Work request:
All the lines below need to be output exactly, apart from any images.

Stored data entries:
────────────────────────────────────────
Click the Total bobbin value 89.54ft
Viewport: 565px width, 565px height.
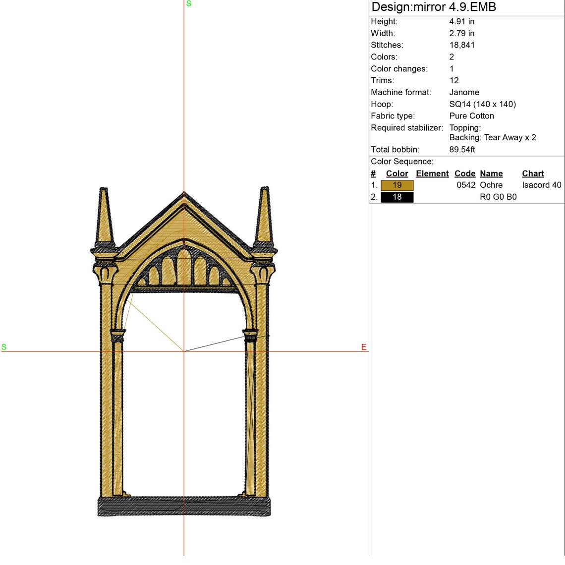coord(462,149)
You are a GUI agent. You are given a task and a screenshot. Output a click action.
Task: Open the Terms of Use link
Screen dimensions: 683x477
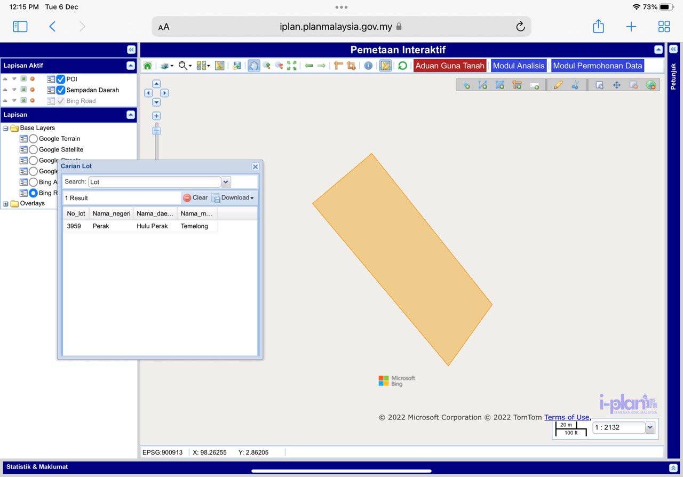click(566, 417)
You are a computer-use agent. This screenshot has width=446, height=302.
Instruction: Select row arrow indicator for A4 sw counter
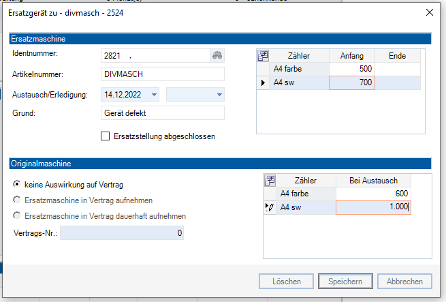tap(263, 82)
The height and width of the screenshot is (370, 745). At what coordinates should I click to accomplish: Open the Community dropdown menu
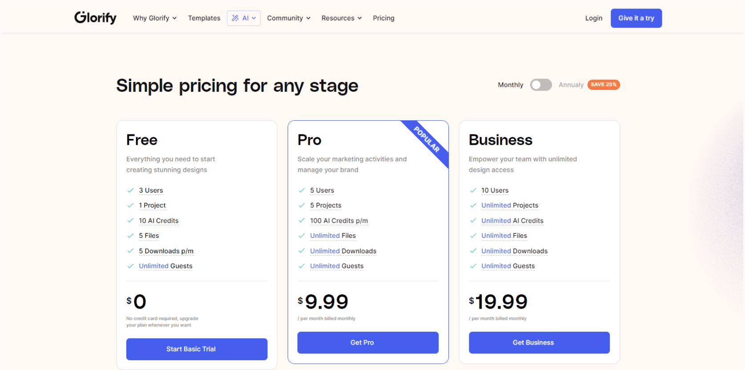289,18
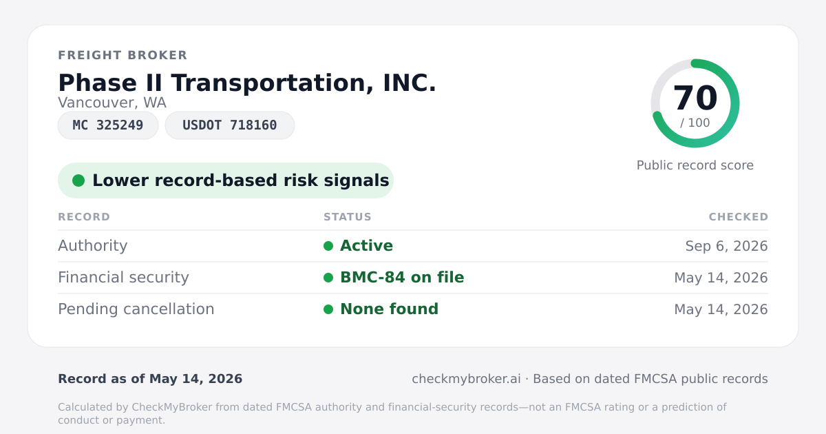Image resolution: width=826 pixels, height=434 pixels.
Task: Click the Phase II Transportation, INC. title
Action: coord(247,83)
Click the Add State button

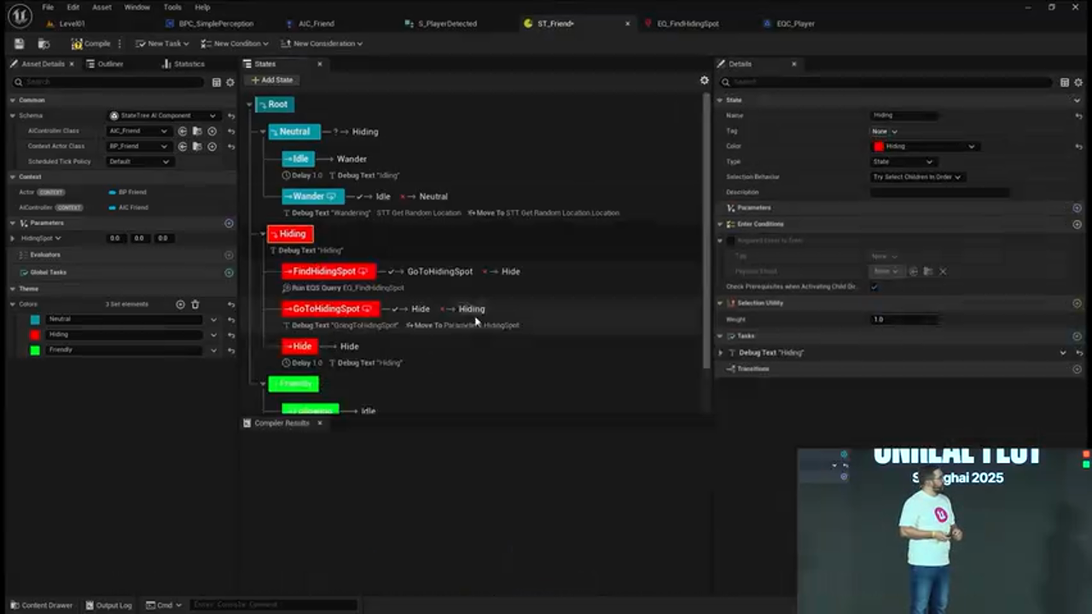[x=272, y=79]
────────────────────────────────────────
Result of this exercise:
Click the Total bobbin value 89.54ft
Viewport: 565px width, 565px height.
coord(462,149)
You are a GUI agent. You are given a task and a screenshot. Output a click action.
Task: Open the Terms of Use link
Screen dimensions: 683x477
click(566, 417)
You are a computer-use agent. This screenshot has width=446, height=302.
Instruction: Select row arrow indicator for A4 sw counter
tap(263, 82)
The height and width of the screenshot is (370, 745). At what coordinates should I click to accomplish: Open the Community dropdown menu
289,18
Image resolution: width=826 pixels, height=434 pixels.
Task: Click the Phase II Transportation, INC. title
Action: coord(247,83)
Click the Add State button

[x=272, y=79]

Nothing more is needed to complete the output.